**Exercise:**
Output must consist only of the lines of the material below from the one with "Task: Open the table settings gear icon" through the one with "The image size", each reproduced exactly; no pictures belong in it.

**Given data:**
=-=-=

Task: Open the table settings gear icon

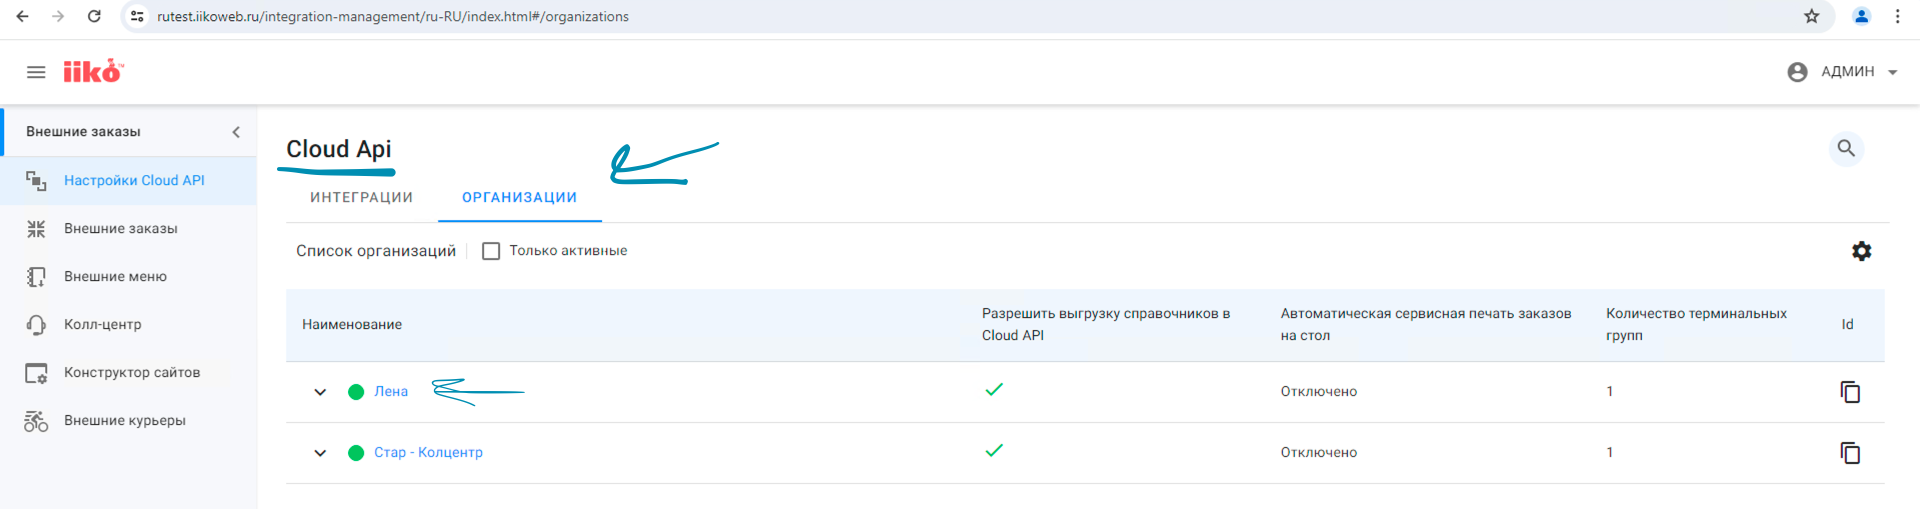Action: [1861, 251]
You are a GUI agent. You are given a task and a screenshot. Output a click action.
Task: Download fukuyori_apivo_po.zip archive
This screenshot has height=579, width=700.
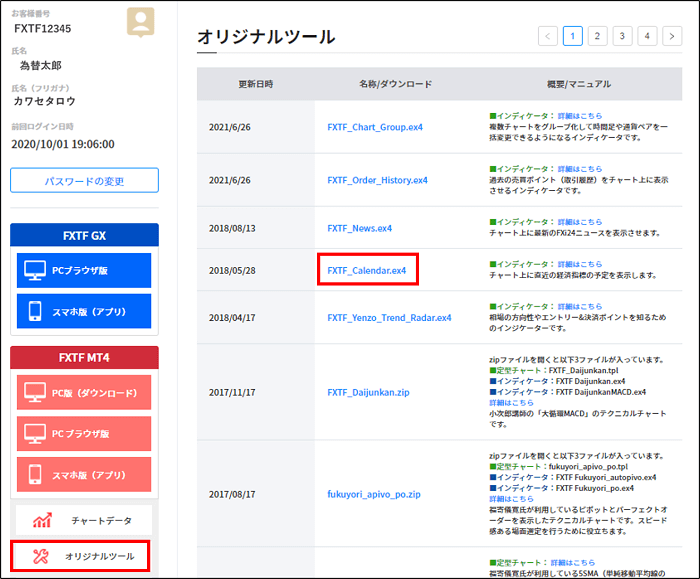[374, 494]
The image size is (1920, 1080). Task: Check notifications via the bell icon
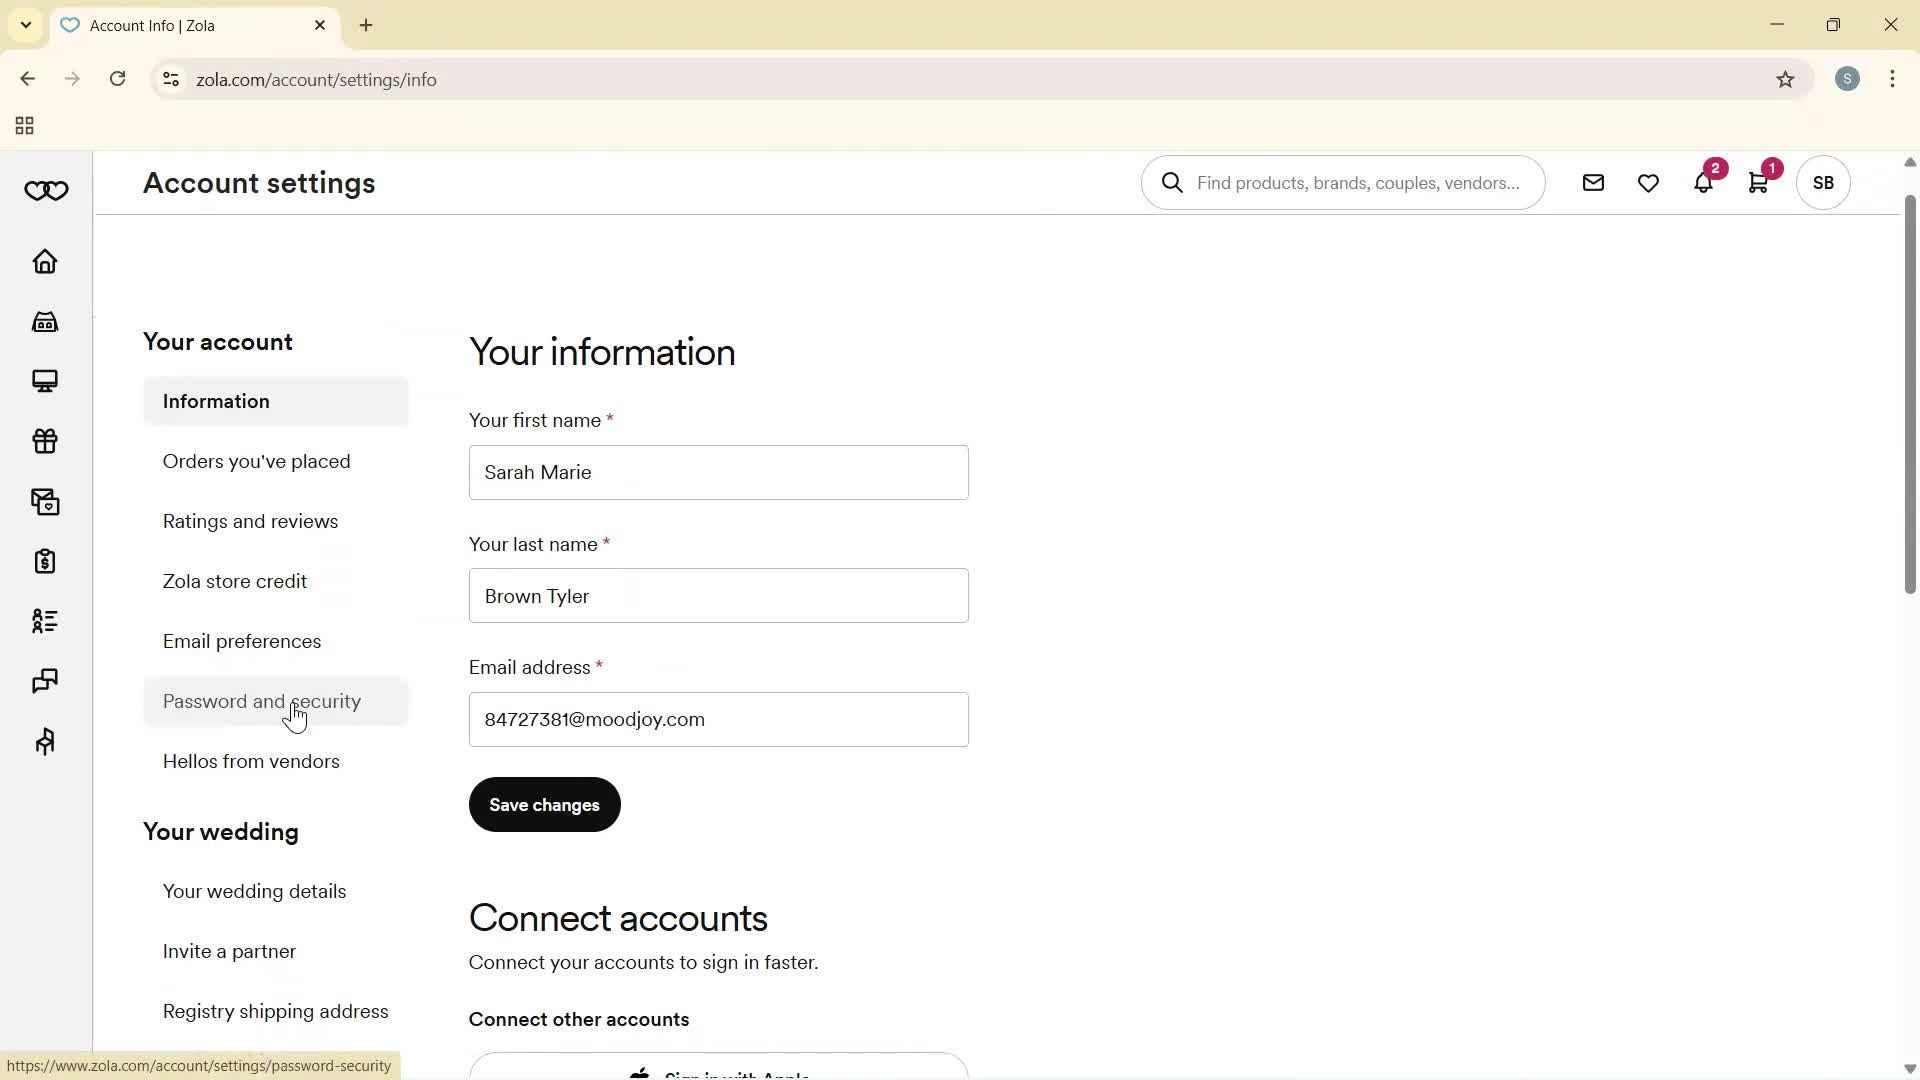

=-=-=

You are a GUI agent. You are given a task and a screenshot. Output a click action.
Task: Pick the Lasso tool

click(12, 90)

=-=-=

**Answer to the problem:**
Task: Open the table settings gear icon

Action: [1861, 251]
You are a GUI agent. You are given a task and a screenshot. Output a click action.
Task: Download fukuyori_apivo_po.zip archive
This screenshot has height=579, width=700.
[374, 494]
The image size is (1920, 1080). Task: Check notifications via the bell icon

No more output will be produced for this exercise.